The biggest caveat being, of course, that it's a study with a sample size of 1. A very in-depth study, but the applicability is limited. For example if you look at the list of supplements, there are quite a few which are obviously there because he's a vegan.
This is also related to why his protocol isn't explained in detail - it's ongoing and result-based. He may try something, see if it works, and stick it in the protocol. Supporting studies are useless for this modus operandi - he's not trying to convince you that particular supplement is good for you. All he's doing is risk-benefit calculations for his particular case. Which means that yes, he'll have a bunch of stuff which maybe work for everybody, or maybe work for him, or maybe random noise just made them look like they work for him but are actually useless. Or worse, stuff which can be actively harmful, but he was lucky or just very healthy otherwise and didn't see the damage.
pcstl|2 years ago
This is clearly a man who wants a cult-like mentality to form around him.
If he were just going ridiculously in-depth with his self-research and being open and honest about this, I'd actually admire him a lot, but it's all the grandiose talk about "Zeroth principles thinking" and "Aligning with what the 25th century would want" together with implying his detractors must be weak, scared and lacking in self-control that turns me off heavily.
tomalaci|2 years ago
Personally, I have taken few things from his routine and double-checked it with other sources and more importantly found much cheaper products/things locally than the ones that are advertised (even though, most of them are fine anyways such as in Skincare he uses standard Cerave stuff).

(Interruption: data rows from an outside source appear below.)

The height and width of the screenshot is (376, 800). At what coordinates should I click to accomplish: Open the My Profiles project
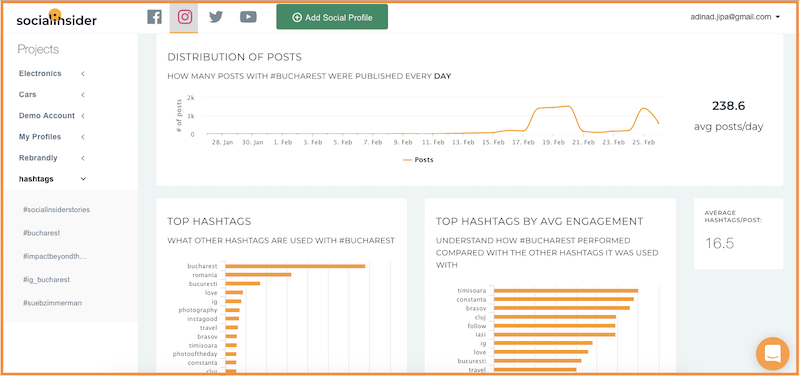52,137
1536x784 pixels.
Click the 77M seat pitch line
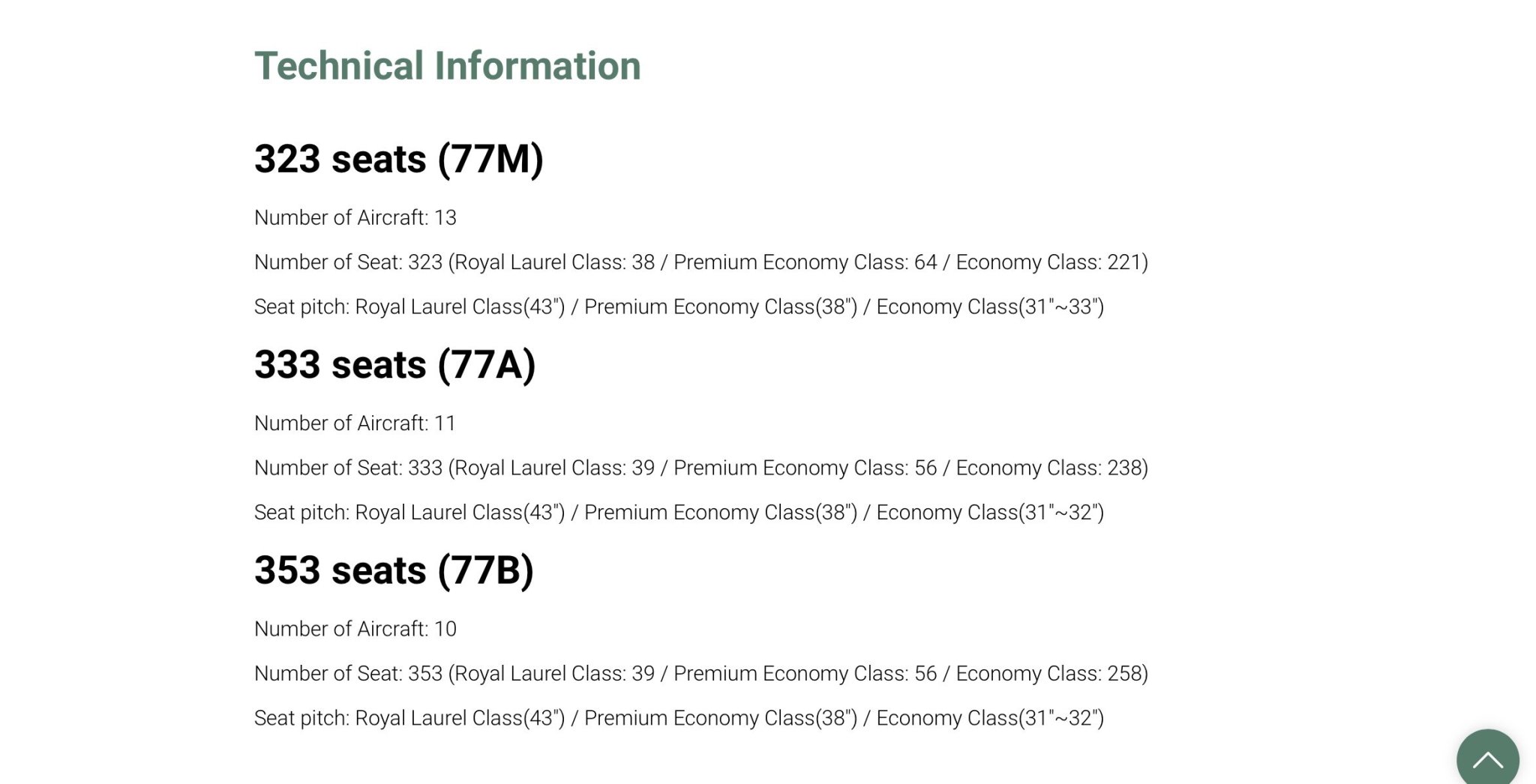click(680, 307)
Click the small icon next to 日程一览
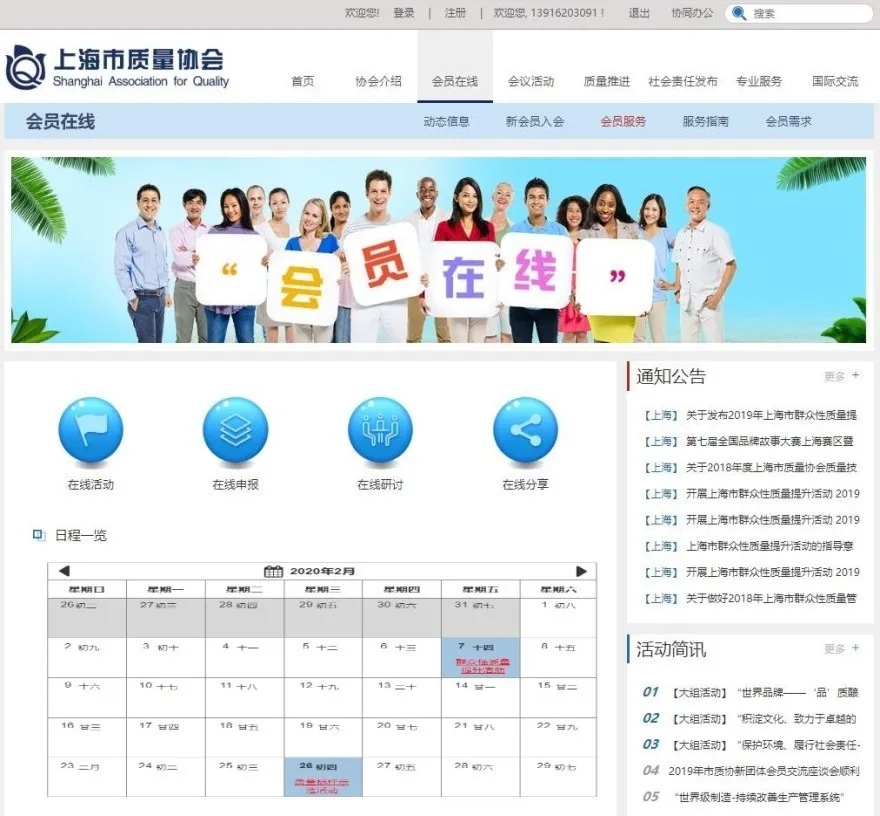The image size is (880, 816). coord(38,534)
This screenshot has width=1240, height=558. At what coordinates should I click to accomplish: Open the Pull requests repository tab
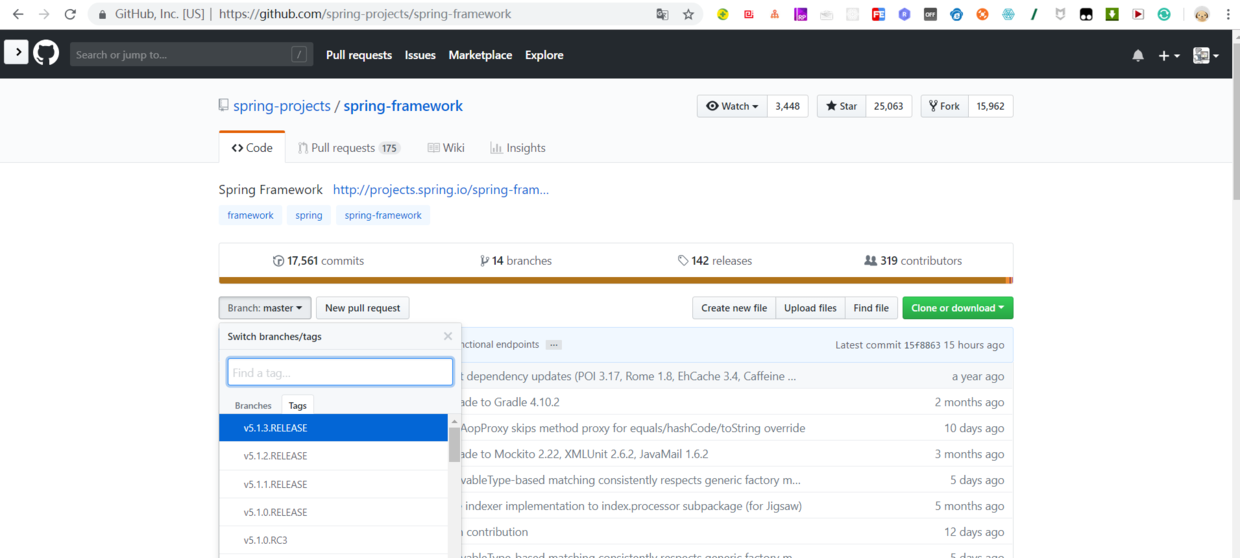(x=347, y=148)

Do note that this is -one- guy trying basically everything that seems plausible. It would likely result in frequently switching up things that are not researched well.
pcstl|2 years ago
His website is full of "look at my amazing results!", which makes for good marketing talk but does not good science make and is not good nor helpful for people who are trying to separate what works from what doesn't - but is great for Mr. Johnson' budding supplement business's baseline.
JumpCrisscross|2 years ago
Any you feel comfortable sharing?
unknown|2 years ago
[deleted]
gloryjulio|2 years ago
Looks like just another scam artist to sell stuff
joenot443|2 years ago
Personally, I try not to throw out accusations about people when I'm this unfamiliar with their background. I'd encourage you to consider a similar habit :)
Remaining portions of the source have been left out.